• Task goal
Reproduce the records below exactly, leaving out any pictures.

• Stored data entries
################
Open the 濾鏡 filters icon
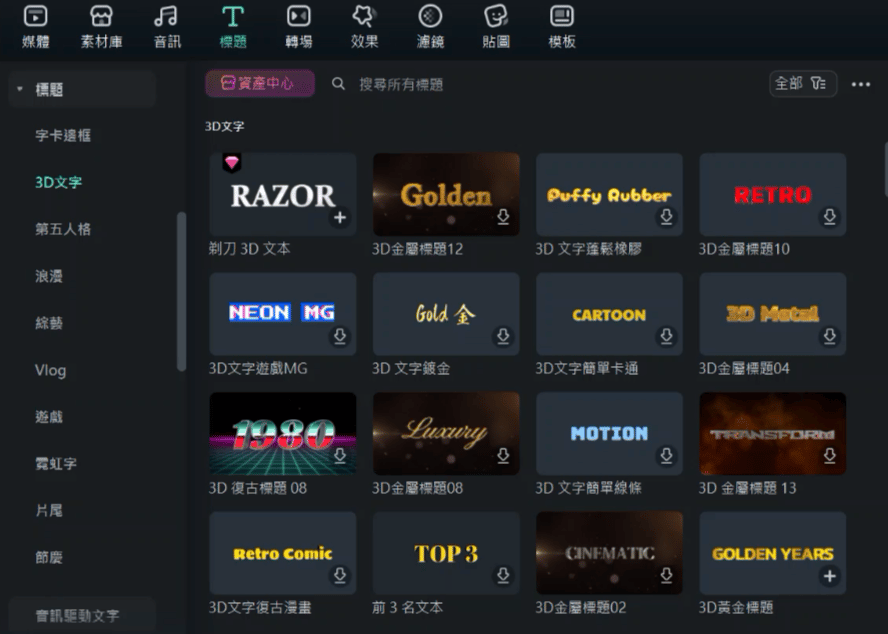This screenshot has height=634, width=888. (x=430, y=26)
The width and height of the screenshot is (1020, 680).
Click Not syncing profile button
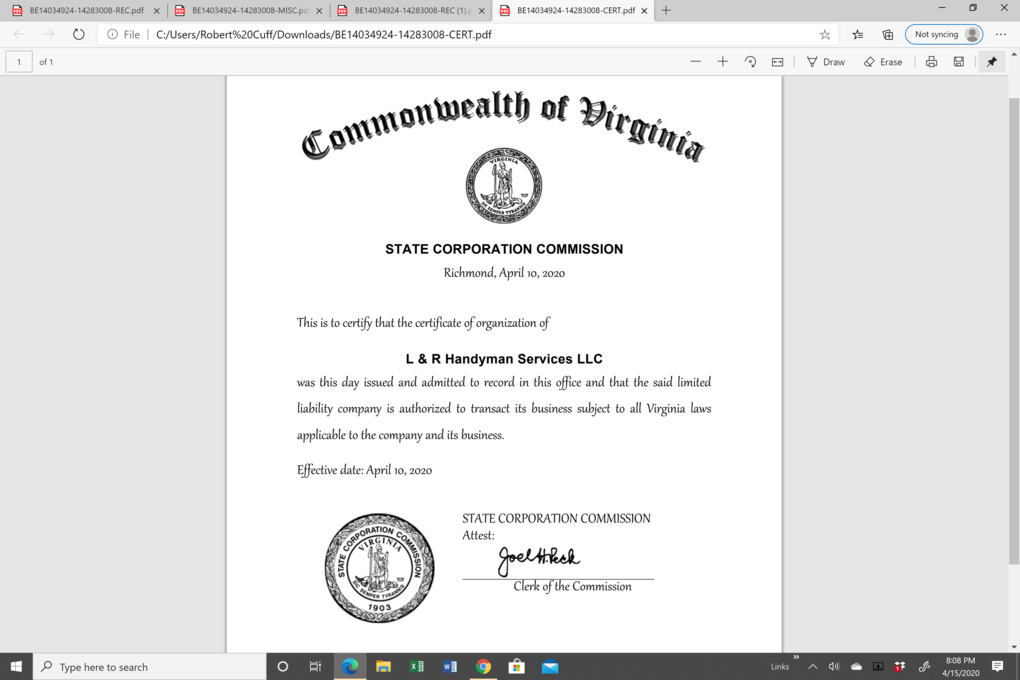941,34
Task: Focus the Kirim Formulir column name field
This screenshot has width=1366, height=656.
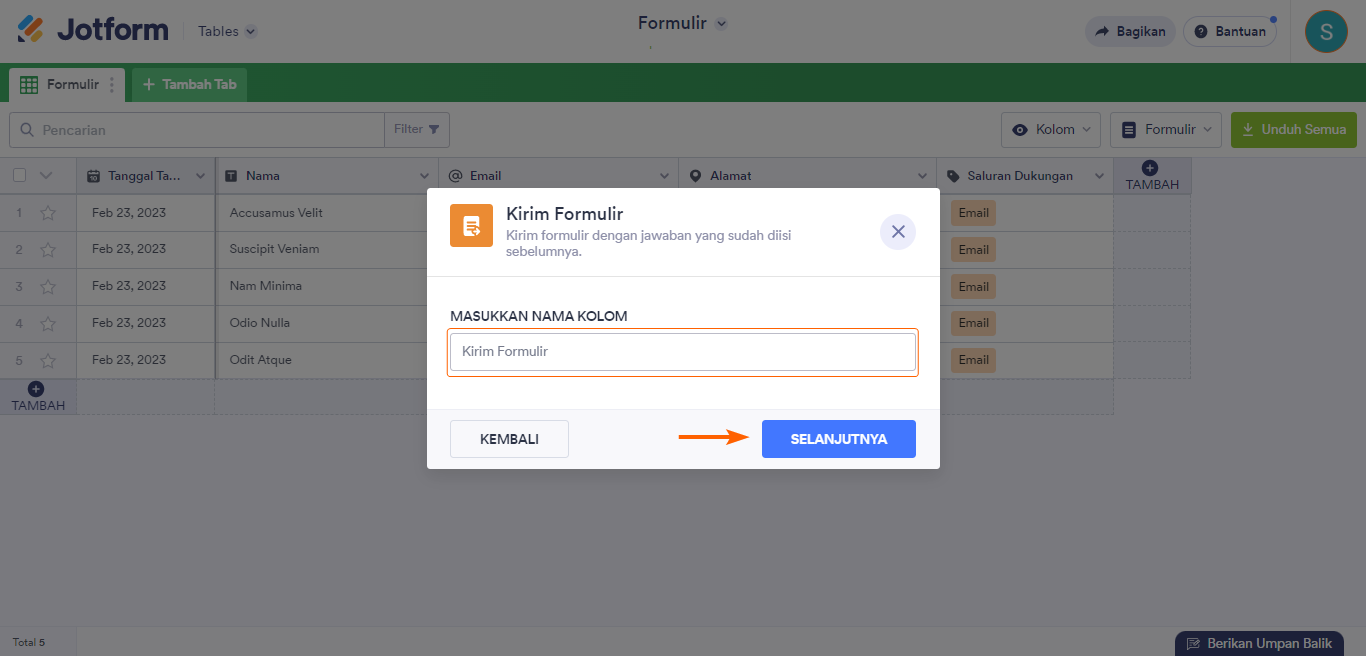Action: tap(682, 352)
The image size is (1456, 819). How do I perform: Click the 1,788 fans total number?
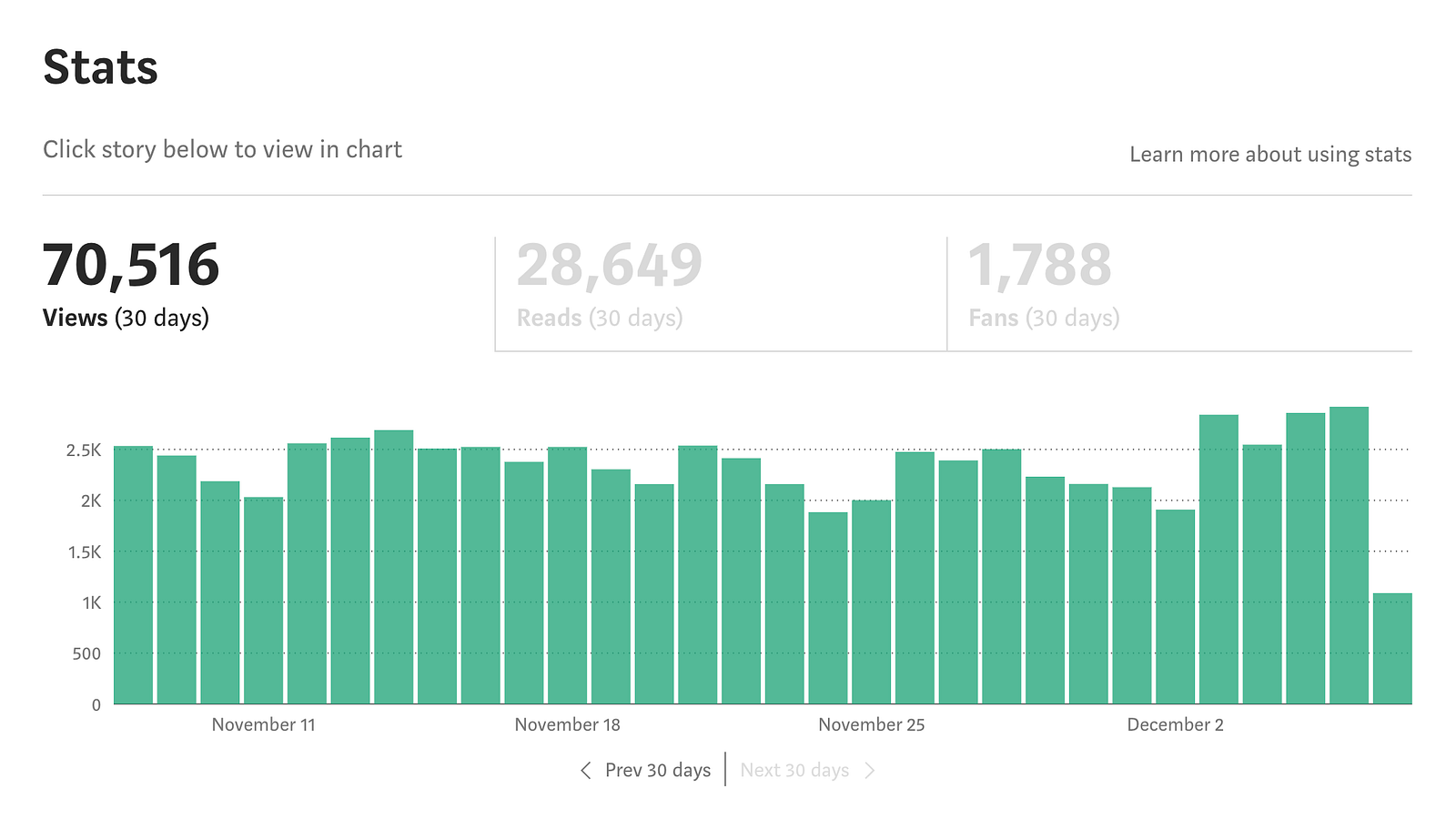pos(1039,265)
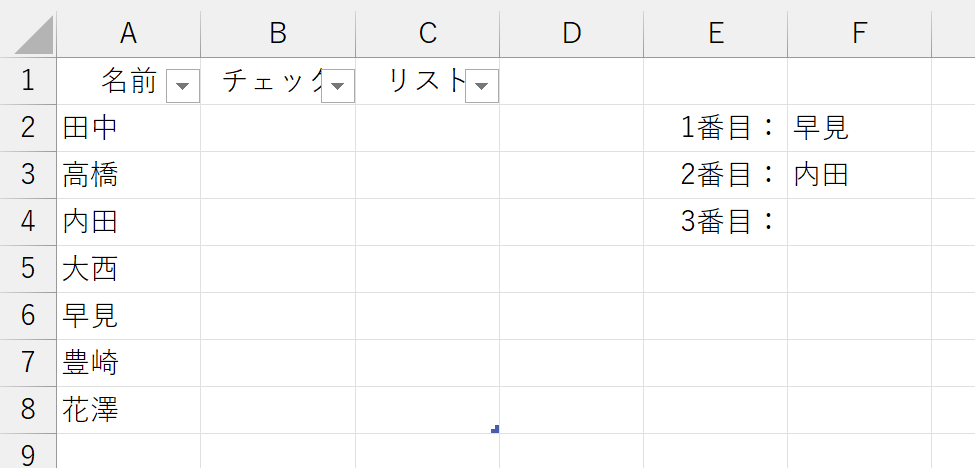Open the 名前 column filter dropdown

pyautogui.click(x=182, y=86)
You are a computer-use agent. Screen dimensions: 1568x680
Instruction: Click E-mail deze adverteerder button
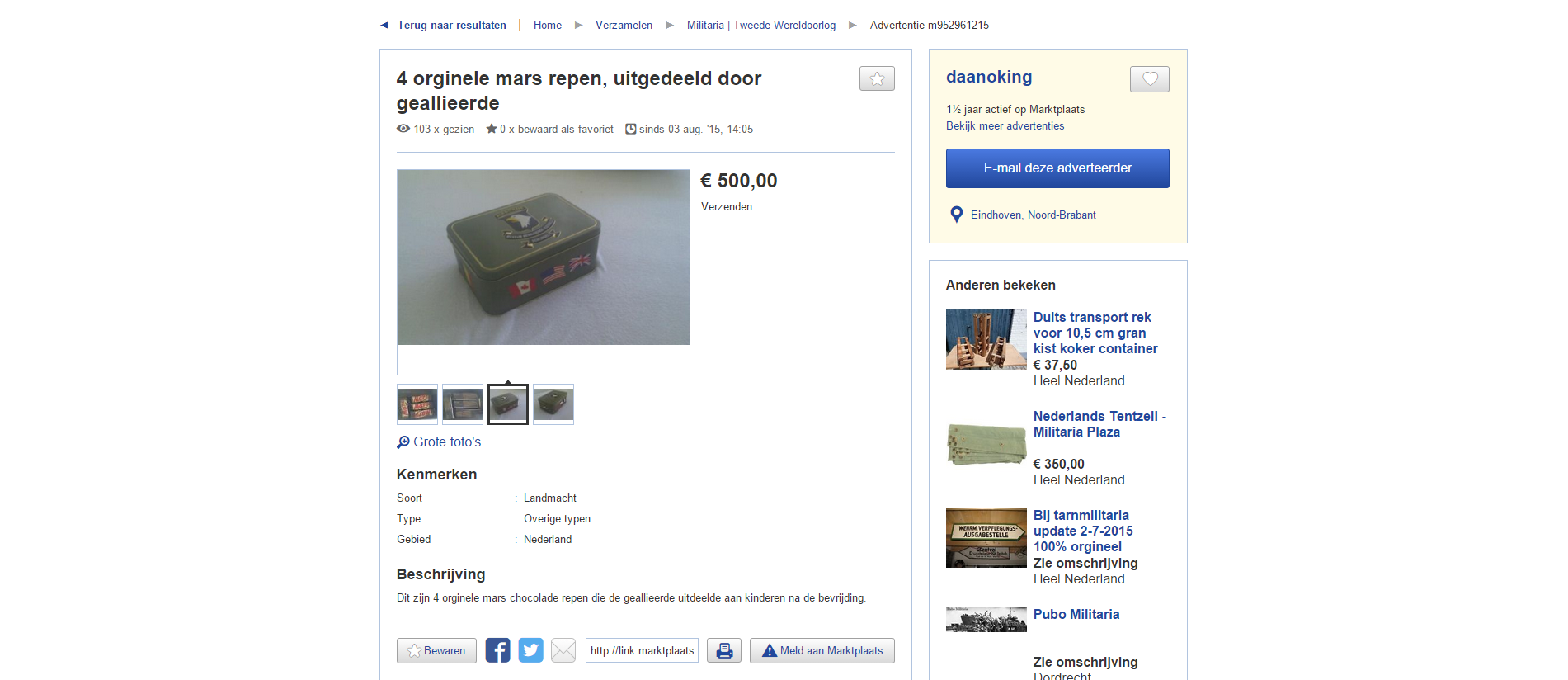tap(1057, 168)
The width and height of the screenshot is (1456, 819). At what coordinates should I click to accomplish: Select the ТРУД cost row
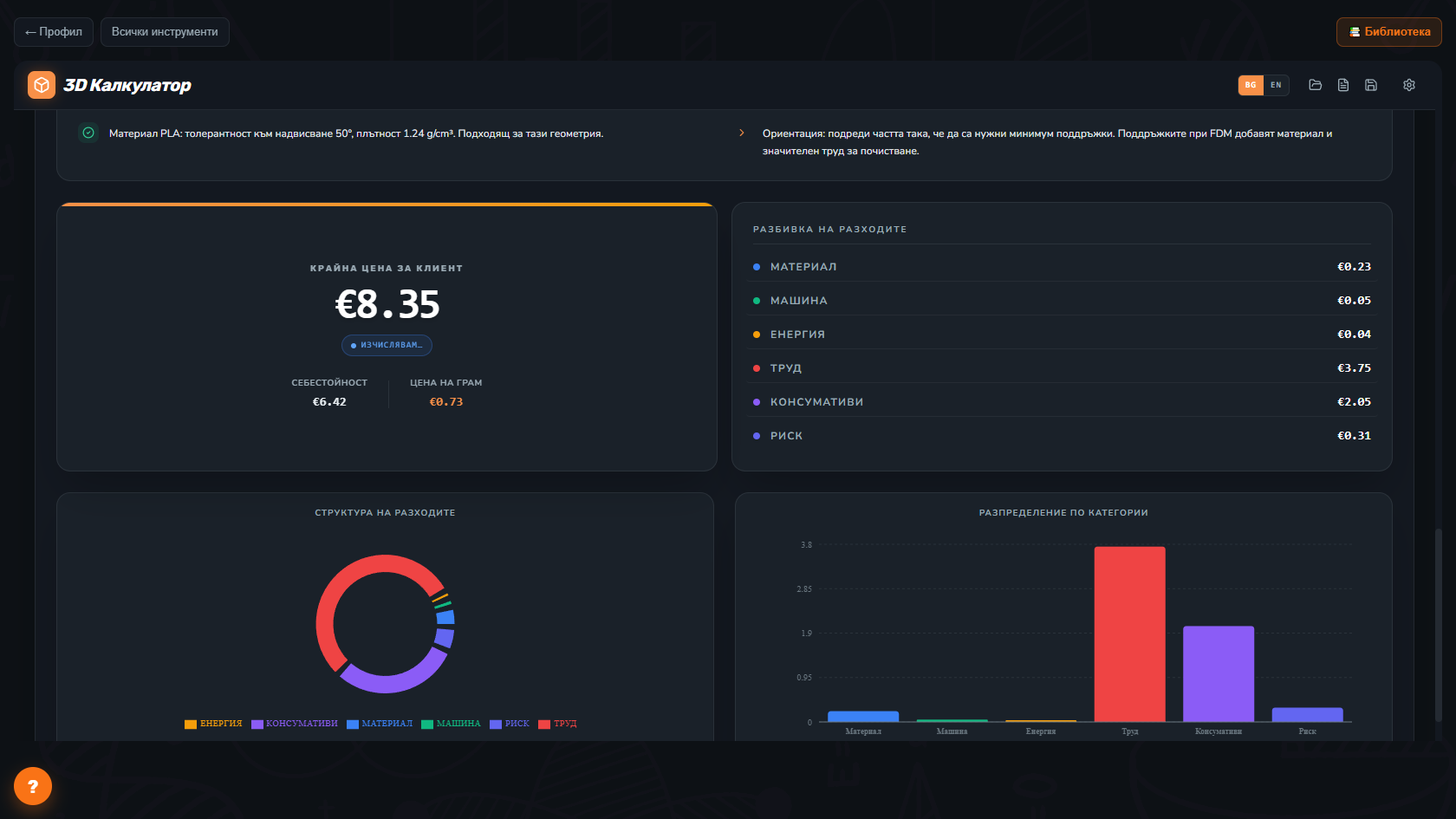pos(1062,367)
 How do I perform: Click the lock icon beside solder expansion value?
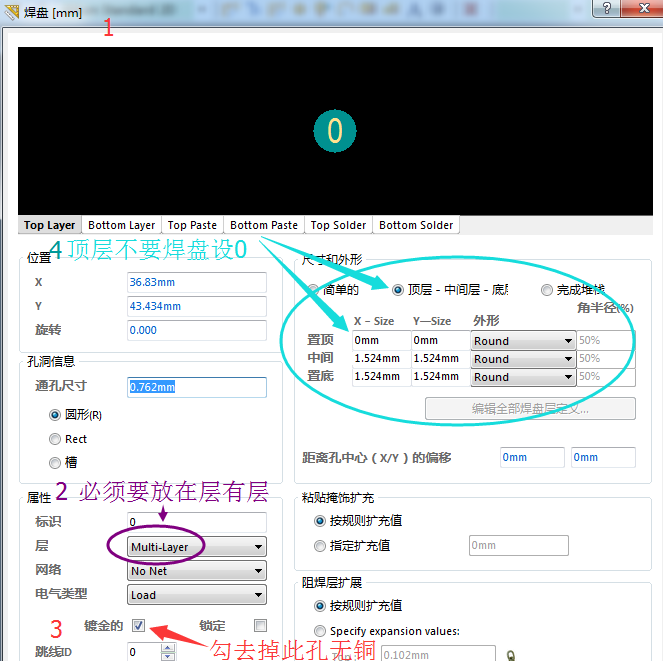point(512,656)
################
• Solution below
Open the 濾鏡 filters icon
This screenshot has height=634, width=888. (x=430, y=26)
The width and height of the screenshot is (1020, 680).
Click Not syncing profile button
941,34
Task: Focus the Kirim Formulir column name field
This screenshot has width=1366, height=656.
Action: tap(682, 352)
The image size is (1456, 819). How do I perform: Click the 1,788 fans total number?
pos(1039,265)
Open the 名前 column filter dropdown

pyautogui.click(x=182, y=86)
You are a computer-use agent. Screen dimensions: 1568x680
Instruction: Click E-mail deze adverteerder button
tap(1057, 168)
The width and height of the screenshot is (1456, 819). At what coordinates should I click to accomplish: Select the ТРУД cost row
pos(1062,367)
 How do I perform: Click the lock icon beside solder expansion value?
point(512,656)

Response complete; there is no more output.